The answer is one number: how many lines in the data below hold "agent".

# # #

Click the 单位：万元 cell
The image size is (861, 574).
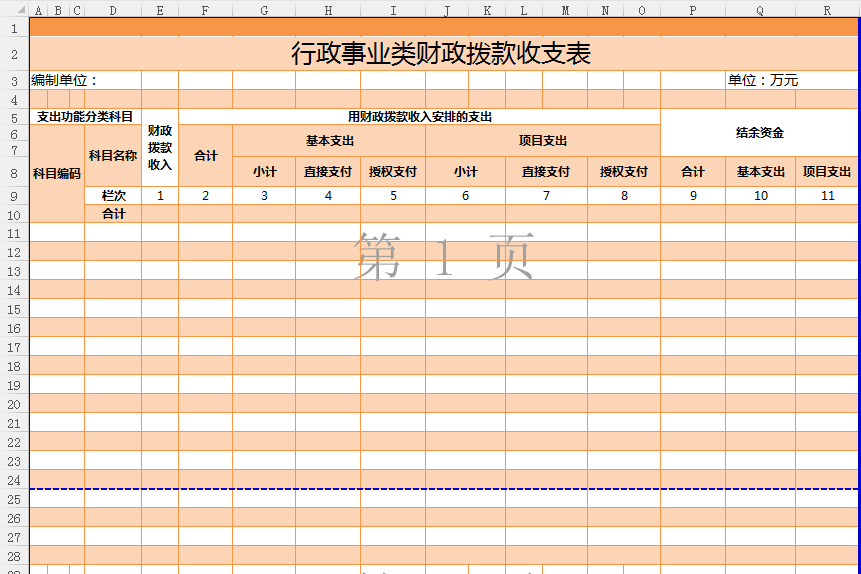[x=762, y=81]
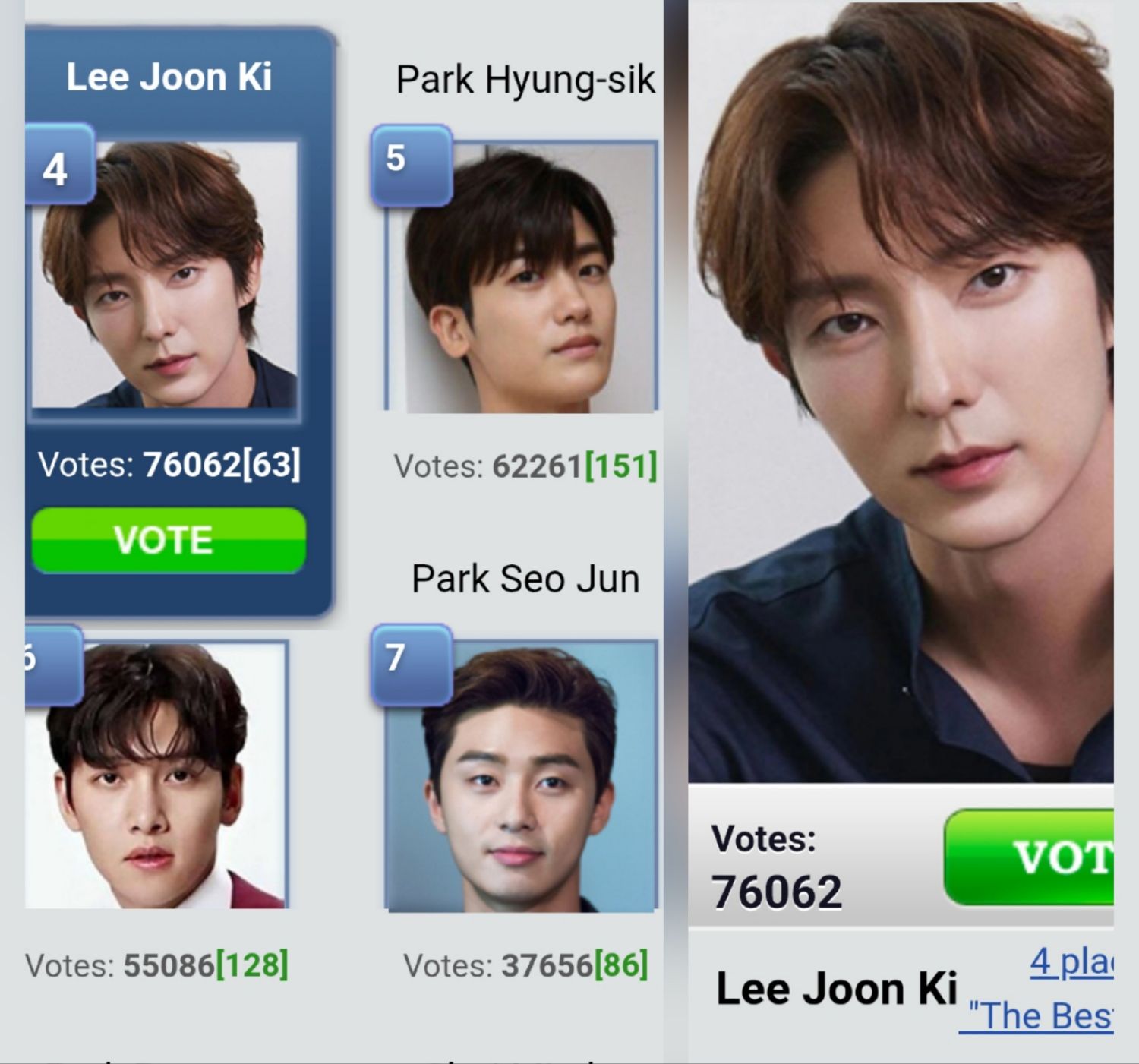
Task: Open the rank 4 badge icon
Action: pyautogui.click(x=60, y=165)
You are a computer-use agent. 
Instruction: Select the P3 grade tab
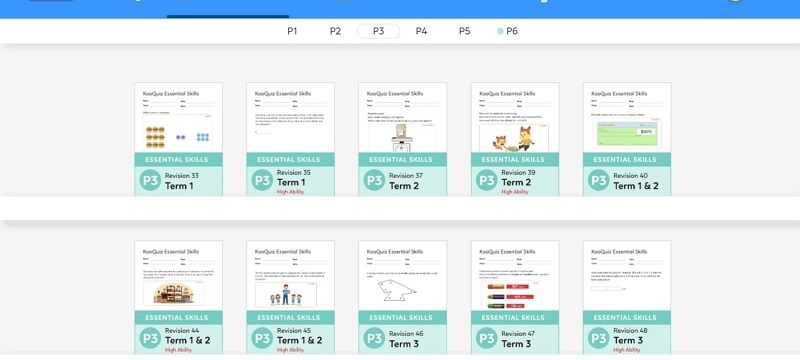click(378, 31)

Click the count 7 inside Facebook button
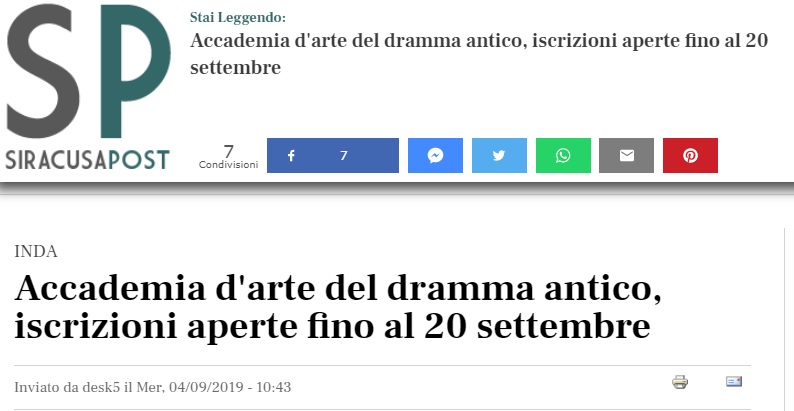click(344, 155)
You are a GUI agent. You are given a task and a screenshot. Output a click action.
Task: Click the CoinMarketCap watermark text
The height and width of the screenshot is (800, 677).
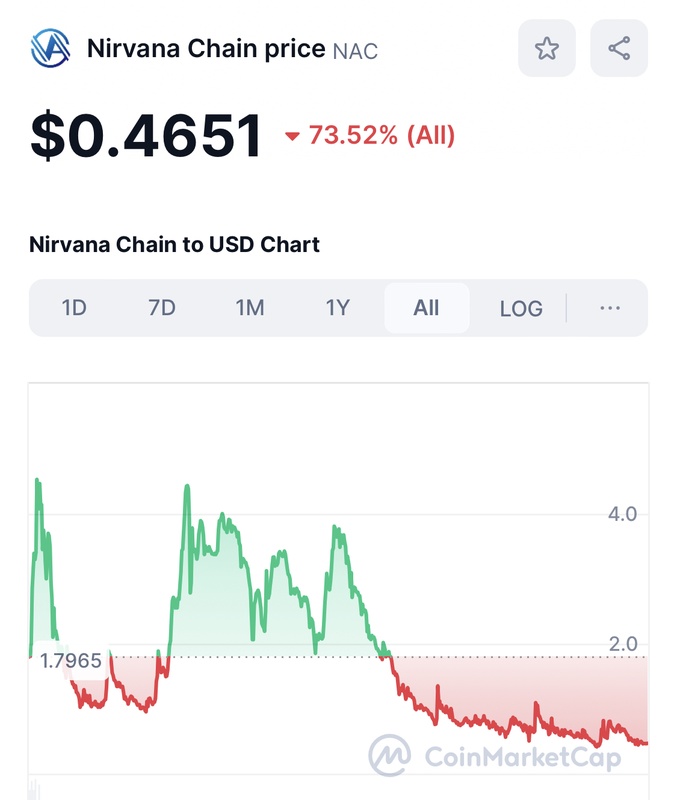[x=523, y=757]
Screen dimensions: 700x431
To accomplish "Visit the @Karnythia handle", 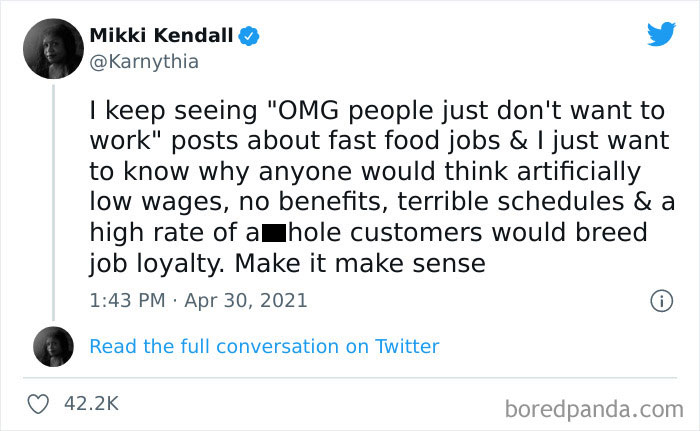I will (144, 62).

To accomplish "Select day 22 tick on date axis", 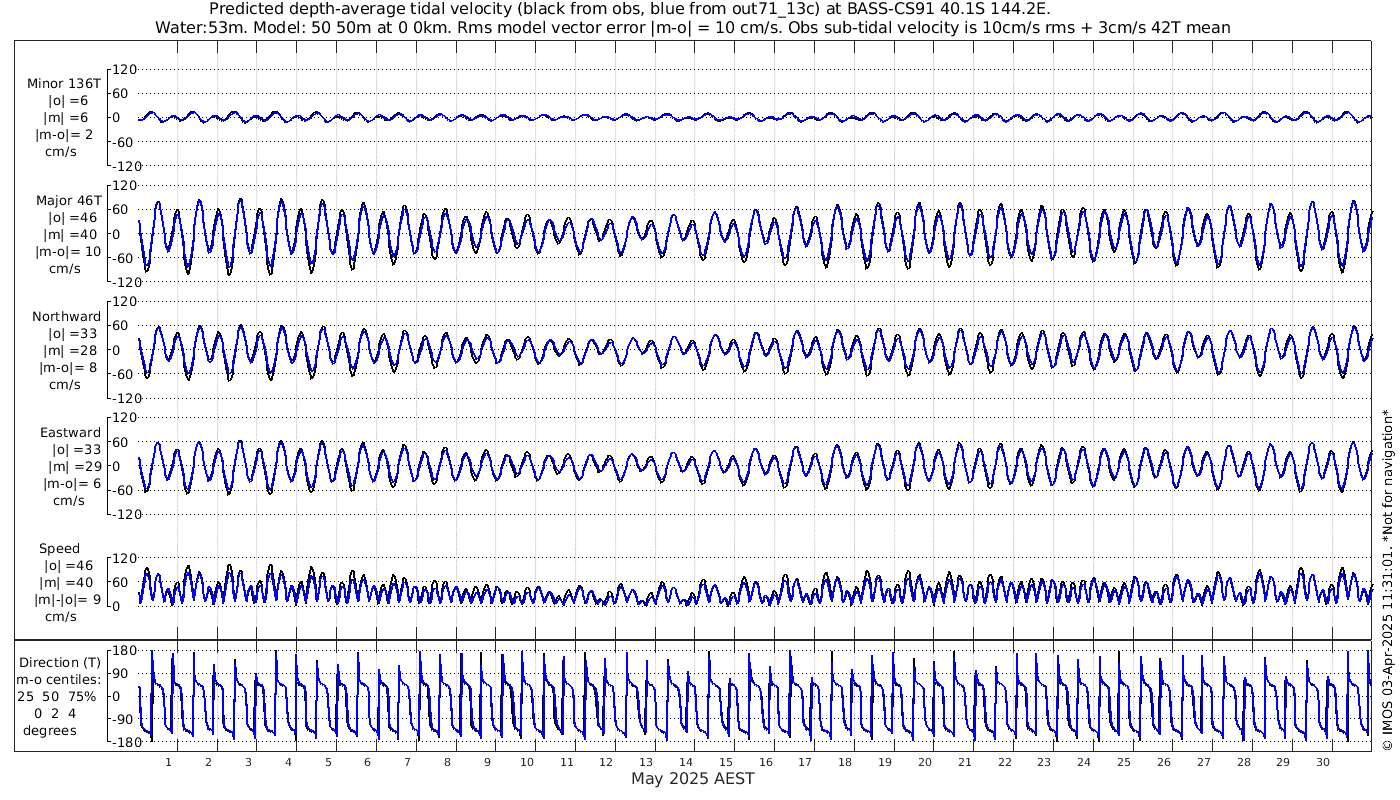I will (1003, 762).
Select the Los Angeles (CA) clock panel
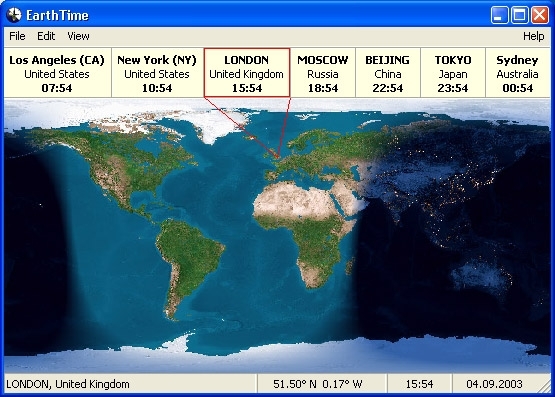The width and height of the screenshot is (555, 397). tap(57, 73)
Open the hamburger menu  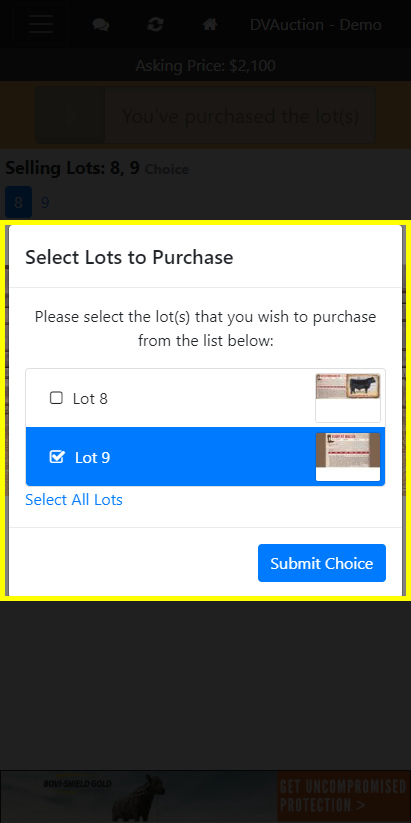tap(41, 24)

# # #

### Response box
2